IN THE COURT OF APPEAL
AT NAIROBI
(Coram: Sir James Wicks CJ, Wambuzi & Law JJ A)
CIVIL APPEAL NO 37 OF 1977
Between
WJ FAULKNER ....................................................PLAINTIFF
AND
AGRICULTURAL DEVELOPMENT
CORPORATION...............................................DEFENDANT
(Appeal against the judgment of Madan J in the High Court, Nairobi, on 28th April 1976, in Civil Case No 1327 of 1970)
JUDGMENT
Law JA This is an appeal by the defendant in a civil suit tried in the High Court in which judgment was given for the plaintiff for Shs 78,800, with interest and costs. By its amended plaint, the plaintiff (now the respondent) claimed from the defendant (now the appellant) Shs 76,000 being the price of goods sold and delivered in 1969. In the course of the trial two further amendments were made to the amended plaint, on informal oral applications made by Mr Ransley, who represented the plaintiff at the trial and on this appeal. The first amendment, which was virtually unopposed by Mr Cassidy, who represented the defendant at the trial and on this appeal, had the effect of increasing the claim from Shs 76,000 to Shs 78,800. Nothing now turns on this amendment.

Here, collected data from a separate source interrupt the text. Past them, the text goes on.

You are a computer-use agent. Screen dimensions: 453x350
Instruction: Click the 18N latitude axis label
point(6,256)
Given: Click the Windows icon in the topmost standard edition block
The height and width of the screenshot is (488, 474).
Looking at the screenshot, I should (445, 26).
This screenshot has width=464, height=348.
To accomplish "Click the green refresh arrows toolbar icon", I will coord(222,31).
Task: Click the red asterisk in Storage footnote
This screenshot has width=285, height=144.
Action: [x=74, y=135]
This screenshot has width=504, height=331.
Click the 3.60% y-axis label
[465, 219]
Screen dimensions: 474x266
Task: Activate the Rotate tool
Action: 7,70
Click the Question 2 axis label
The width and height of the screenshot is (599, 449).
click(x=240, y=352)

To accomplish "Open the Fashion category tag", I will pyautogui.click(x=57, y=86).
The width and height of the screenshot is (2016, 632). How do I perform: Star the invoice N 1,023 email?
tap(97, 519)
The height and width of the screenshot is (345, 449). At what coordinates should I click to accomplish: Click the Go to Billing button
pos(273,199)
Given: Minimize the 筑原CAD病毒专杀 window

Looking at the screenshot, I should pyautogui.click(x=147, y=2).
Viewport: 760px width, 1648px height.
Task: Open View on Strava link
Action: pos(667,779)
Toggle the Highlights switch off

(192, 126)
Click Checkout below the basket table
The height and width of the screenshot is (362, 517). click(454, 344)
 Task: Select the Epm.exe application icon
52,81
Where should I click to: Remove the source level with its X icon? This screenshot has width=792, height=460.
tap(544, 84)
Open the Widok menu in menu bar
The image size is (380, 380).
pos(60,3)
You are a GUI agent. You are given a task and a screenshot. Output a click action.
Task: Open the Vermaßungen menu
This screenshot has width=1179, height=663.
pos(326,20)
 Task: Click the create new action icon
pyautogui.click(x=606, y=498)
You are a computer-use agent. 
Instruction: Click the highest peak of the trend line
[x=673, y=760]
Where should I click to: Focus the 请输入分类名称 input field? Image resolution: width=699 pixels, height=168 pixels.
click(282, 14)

The second amendment was made as a result of Mr Ransley’s oral application after he had closed his case. It was that the reference to the year “1969” should be deleted from the plaint and replaced by references to the years “1967” and “1968”. This application was strongly resisted by Mr Cassidy, on the ground that the amendment would have the effect of allowing a claim to be made in respect of transactions in 1967 which, without the amendment, would be barred by limitation.
The trial judge, Madan J, allowed the amendment. He was satisfied that no prejudice or injustice would be caused, as the plaintiff’s advocates had informed the defendant’s advocates by a letter dated 27th September 1971, when no question of limitation arose, that they would apply at the trial for the amendment to be made. The judge then wrote in the margin of the plaint “amended 26th March 1976” and signed his name. He deleted the reference to “1969” and wrote in its place “1968 and 1969”. This was an error. He meant to write “1967 and 1968”, as is clear from his ruling, and I have since ascertained from him that he intended to write “1967 and 1968”, and that he would have corrected the error had his attention been drawn to it. I have gone into this matter in some detail, as one of the grounds of appeal argued by Mr Cassidy was that the alteration of the dates should not have been allowed, because it introduced into the suit a claim barred by limitation, and because the appellant would be prejudiced by the amendment as his elder brother, who was more familiar with the transactions between the parties, had died a few months prior to the amendment. Mr Ransley submitted that this ground of appeal was not open to the appellant, as no appeal had been brought against the order allowing the amendment.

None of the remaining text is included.